Todos mis esquemas se rompieron. Me sentí solo, desprotegido, a pesar del gran número de familiares que somos, no por parte de mi familia, sino porque su fallecimiento me supuso como un apagón espiritual. Todo se acabó aquel día, al menos eso sentí. Se acabaron los largos paseos que el cardiólogo le recomendó, se acabaron las charlas sobre las fotos del antiguo Tenerife que se habían expuesto cerca del Cabildo, que me explicaba; después de caminar, acabábamos en el bar de José (que persona más excelente y como atendía a mis padres y en general a toda la familia). Se acabaron muchas cosas, se rompieron muchos esquemas. Me rompí yo.

Poco a poco, para mi padre, se fue acercando el tiempo de sufrimiento, silencioso sufrimiento, ni una queja. Igual que Margarita. Ni una queja, siempre su sonrisa, su amabilidad. “No sufras mamá, que después de esta vida hay otra mejor, en la que no se sufre”, le decía mi padre a mi madre. Ya mi padre estaba cerca de los brazos misericordiosos de Dios y en sus manos suaves de Padre, como Margarita, que pausadamente lo iban atrayendo hacia Él. Dios les bendecía con un don especial, como hizo con Margarita.

Fuerte hasta el final. Entregado a Dios. Con la fuerza que Dios da por medio del Sacramento de la Unción, que recibió y que pidió para él mi madre. Momentos emotivos, aquel día, más de una lágrima brotó de nuestros ojos, cuando el sacerdote imponía los santos óleos en su cuerpo. Pensaba en ese momento: “Muchos se han curado al recibir los Santos óleos”. Pero Dios opinaba diferente a mí. Dios lo quería con Él ¡ya! Y no hay más que objetar. Ya había cumplido para aquello que había sido llamado: ser soldado de Cristo y de esta España a la que nos enseñó a amar. Su cometido estaba ya en el Cielo, rogar cerca de Dios por esta familia que quedaba abajo.

Hubo lágrimas, pero no hubo queja ni reproche contra Dios.
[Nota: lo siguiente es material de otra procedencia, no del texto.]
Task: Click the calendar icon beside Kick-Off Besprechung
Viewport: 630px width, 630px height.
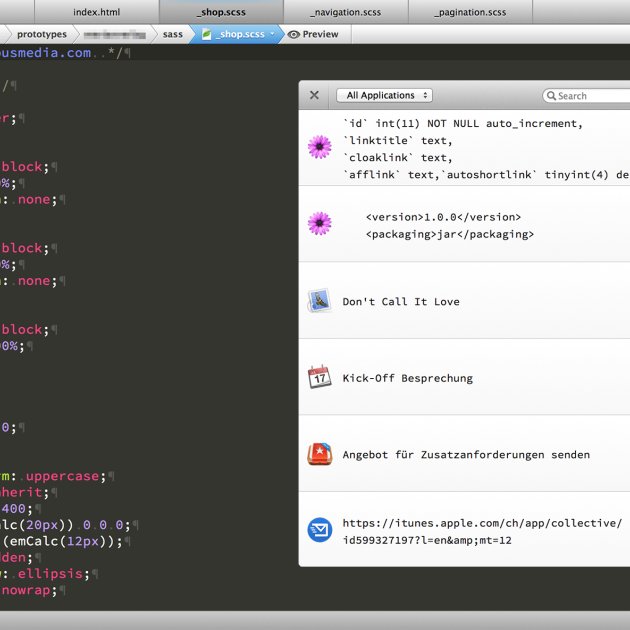Action: (x=319, y=377)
Todo se disipó en un segundo, como si al universo se le hubieran fundido los luceros. No senté a Dios en el banquillo. No puedo juzgar a Dios, ¿Quién soy yo para ello? Sobre todo cuando ha derramado su infinita paciencia sobre mí tantas veces, a pesar que yo me volví díscolo, a pesar que tras haber Crucificado a Cristo, el me dio su Amor y Ayuda. Entre las nubes, un rayo de luz, fue iluminando su cuerpo hasta llegar a sus ojos. En ese momento, mi padre comenzaba una nueva vida, la que Dios por medio de Cristo nos ofreció desde la Cruz.

HIJO y AMIGO, me honraba con esos títulos. Duele que una persona querida, a la que admiras, a la que durante tantos años has estado unido, Dios la llame de tu lado, para llevársela al suyo. No duele que se la lleve a su Gloria, al Cielo; sino por el hecho que tardarás en volver a verla, porque como mínimo, sé que habré de purgar muchos pecados y que hasta entonces pasará mucho tiempo. No sé si el tiempo existe en el Purgatorio, tal como en la tierra. Y en el Cielo, todo es presente, porque para Dios todo es presente. Lo que nos tiene que preocupar seriamente, es el llegar a ese nuestro último día aquí en la Tierra, preparados como lo estuvieron las vírgenes prudentes.